- Saved entries:
* * *

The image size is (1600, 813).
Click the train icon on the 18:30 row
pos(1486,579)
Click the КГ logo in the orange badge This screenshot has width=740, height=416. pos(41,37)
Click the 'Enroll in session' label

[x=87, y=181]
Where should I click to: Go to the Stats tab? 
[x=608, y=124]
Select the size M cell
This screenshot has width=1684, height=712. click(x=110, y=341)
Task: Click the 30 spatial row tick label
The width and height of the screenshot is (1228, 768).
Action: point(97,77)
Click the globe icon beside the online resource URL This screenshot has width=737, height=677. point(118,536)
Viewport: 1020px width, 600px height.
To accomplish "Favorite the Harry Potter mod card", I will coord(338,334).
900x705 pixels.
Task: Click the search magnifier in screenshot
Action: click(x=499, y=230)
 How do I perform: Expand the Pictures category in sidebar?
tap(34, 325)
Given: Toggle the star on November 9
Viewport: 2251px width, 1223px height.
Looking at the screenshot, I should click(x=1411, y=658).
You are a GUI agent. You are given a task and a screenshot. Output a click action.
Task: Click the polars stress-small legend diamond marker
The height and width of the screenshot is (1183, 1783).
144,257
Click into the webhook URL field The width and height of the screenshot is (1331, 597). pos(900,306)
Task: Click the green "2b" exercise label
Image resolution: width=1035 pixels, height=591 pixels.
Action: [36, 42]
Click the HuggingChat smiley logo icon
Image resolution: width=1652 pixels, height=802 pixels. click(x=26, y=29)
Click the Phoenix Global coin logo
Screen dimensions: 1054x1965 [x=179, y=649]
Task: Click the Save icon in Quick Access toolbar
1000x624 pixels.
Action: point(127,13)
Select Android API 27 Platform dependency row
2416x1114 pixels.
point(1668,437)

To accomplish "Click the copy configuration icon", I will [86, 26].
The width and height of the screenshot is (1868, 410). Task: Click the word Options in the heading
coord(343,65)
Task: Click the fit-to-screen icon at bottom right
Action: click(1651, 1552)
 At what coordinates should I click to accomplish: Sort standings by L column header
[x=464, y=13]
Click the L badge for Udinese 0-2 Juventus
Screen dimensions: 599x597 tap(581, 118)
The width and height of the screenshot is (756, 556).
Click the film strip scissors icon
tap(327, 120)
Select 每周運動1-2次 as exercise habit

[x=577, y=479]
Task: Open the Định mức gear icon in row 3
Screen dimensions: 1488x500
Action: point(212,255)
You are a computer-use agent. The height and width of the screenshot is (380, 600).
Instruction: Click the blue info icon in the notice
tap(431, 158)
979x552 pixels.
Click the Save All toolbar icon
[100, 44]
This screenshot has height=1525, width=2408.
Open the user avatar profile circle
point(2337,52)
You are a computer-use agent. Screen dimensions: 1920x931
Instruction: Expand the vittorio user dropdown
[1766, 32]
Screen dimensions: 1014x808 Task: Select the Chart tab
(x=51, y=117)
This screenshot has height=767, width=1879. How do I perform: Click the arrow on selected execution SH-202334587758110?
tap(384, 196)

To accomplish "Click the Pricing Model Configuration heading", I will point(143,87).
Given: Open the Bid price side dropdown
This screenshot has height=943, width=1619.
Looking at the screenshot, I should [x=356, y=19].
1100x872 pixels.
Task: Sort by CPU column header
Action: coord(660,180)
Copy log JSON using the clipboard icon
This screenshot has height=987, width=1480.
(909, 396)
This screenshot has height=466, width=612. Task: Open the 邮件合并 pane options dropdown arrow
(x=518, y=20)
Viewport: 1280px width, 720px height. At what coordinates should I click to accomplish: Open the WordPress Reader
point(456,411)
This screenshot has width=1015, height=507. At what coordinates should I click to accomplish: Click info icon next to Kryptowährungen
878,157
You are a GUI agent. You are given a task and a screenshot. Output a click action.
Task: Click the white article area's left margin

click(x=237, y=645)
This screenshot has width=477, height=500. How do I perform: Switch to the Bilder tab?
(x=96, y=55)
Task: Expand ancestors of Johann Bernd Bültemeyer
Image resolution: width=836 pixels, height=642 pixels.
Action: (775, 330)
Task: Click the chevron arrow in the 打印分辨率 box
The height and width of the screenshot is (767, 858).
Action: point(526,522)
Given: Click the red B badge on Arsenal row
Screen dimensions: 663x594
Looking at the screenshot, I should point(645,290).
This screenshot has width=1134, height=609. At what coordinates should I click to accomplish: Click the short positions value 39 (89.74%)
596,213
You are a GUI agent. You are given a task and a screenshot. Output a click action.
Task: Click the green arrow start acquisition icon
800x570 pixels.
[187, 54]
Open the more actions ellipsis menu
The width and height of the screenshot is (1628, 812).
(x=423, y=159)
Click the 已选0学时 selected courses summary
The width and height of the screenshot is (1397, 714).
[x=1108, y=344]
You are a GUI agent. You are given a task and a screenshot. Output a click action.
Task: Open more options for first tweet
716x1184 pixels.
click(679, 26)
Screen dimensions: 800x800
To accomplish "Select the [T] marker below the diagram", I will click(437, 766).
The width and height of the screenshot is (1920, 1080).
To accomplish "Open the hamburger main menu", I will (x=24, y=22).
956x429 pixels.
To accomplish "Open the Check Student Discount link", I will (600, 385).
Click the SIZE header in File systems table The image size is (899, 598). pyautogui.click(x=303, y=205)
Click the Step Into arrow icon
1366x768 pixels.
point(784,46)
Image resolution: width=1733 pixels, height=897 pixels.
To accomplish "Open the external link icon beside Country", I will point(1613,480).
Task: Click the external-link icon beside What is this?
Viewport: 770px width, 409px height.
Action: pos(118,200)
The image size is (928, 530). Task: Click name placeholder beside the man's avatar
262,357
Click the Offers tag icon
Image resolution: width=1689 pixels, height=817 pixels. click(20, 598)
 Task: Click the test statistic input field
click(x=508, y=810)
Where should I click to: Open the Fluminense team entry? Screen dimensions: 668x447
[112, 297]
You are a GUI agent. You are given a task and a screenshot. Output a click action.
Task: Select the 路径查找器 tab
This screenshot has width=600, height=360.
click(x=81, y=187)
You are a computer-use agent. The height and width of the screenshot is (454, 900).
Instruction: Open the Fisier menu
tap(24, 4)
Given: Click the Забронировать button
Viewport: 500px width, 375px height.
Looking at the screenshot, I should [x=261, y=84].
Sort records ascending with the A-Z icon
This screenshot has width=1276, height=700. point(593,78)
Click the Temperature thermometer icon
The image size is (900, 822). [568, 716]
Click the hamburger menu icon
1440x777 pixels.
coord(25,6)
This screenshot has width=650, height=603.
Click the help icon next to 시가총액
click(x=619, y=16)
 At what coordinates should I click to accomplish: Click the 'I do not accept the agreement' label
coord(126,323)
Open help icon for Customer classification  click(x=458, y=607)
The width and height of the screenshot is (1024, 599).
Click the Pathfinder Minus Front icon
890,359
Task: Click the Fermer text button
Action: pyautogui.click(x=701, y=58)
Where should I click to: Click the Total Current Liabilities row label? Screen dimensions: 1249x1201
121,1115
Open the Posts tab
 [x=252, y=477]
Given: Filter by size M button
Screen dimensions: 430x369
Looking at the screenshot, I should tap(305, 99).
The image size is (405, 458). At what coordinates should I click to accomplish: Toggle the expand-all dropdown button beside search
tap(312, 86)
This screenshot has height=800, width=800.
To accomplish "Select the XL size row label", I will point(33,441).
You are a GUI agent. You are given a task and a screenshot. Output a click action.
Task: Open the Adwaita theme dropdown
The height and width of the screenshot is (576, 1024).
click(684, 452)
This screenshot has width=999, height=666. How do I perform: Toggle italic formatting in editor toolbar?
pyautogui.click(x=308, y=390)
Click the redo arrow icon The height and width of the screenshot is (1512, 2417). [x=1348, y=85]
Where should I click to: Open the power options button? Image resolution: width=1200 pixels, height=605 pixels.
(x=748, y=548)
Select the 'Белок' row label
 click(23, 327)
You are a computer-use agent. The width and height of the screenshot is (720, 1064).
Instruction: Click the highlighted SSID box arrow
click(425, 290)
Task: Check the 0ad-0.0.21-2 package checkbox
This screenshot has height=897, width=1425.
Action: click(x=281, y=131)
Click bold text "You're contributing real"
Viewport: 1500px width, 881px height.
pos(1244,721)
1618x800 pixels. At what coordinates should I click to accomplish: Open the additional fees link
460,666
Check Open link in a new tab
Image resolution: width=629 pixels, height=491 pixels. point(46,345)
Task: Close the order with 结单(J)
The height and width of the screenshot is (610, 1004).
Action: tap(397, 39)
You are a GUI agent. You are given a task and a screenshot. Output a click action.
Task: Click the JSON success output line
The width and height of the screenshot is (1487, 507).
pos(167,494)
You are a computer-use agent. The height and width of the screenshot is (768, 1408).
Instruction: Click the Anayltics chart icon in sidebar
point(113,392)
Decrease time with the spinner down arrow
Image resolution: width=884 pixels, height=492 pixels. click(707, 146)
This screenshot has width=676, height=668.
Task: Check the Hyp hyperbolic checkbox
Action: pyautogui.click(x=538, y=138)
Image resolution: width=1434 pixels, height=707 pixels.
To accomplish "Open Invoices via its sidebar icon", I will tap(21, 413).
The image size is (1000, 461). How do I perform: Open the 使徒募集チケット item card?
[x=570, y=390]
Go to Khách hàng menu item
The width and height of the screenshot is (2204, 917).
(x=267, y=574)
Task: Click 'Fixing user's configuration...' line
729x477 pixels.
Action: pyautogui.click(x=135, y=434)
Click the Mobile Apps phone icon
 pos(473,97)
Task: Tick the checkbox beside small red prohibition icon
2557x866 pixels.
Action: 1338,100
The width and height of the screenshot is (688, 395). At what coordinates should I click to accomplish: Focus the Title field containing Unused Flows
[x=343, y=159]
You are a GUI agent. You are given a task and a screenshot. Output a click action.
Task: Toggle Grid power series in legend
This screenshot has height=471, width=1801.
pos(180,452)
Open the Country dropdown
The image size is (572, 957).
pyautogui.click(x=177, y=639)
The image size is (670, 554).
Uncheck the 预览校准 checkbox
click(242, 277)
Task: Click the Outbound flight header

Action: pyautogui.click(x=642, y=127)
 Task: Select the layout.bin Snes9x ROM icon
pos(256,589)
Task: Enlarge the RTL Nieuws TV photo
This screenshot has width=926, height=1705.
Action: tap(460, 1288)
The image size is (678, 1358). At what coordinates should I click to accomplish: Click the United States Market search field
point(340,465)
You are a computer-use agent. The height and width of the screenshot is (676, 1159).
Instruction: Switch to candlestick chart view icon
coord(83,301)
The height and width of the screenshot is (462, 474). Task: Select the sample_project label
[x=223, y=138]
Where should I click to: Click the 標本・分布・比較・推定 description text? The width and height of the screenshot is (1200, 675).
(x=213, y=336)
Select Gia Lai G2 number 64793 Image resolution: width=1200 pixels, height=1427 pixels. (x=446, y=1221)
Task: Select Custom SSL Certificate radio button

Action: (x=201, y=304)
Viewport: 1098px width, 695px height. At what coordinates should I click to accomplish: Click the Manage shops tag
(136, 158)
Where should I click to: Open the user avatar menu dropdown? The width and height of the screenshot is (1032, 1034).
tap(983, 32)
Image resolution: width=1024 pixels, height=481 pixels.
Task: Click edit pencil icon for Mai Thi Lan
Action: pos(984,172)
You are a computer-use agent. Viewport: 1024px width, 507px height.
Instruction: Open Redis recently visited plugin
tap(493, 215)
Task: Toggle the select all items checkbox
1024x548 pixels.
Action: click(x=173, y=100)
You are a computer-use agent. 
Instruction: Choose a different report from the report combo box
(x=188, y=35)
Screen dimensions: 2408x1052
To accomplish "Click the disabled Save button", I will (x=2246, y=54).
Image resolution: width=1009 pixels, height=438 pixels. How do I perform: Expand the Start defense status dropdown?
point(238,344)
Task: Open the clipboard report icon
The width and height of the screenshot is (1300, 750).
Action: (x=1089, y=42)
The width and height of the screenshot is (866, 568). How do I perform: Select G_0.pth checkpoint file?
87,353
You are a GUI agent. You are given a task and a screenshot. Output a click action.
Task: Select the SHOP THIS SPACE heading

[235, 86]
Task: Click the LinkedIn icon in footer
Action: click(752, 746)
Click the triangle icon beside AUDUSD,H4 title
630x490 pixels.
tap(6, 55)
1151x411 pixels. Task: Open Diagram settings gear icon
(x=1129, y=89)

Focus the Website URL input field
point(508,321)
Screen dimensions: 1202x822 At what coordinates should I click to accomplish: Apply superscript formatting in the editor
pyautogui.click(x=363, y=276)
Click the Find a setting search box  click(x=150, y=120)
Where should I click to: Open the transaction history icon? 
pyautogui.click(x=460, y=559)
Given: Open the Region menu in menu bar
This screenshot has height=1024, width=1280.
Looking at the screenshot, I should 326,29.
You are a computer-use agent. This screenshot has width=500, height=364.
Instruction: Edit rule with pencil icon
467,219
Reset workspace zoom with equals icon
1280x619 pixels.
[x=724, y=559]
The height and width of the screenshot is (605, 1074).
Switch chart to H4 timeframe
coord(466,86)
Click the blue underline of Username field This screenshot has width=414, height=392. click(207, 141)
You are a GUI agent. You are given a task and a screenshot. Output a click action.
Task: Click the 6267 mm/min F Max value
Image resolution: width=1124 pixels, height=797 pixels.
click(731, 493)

* * *

- EXERCISE PROMPT: Exactly as they stand in the records above, print the lines from the one containing "Image resolution: width=1124" through the final line, inclusive.

- RESPONSE BELOW:
Image resolution: width=1124 pixels, height=797 pixels.
click(731, 493)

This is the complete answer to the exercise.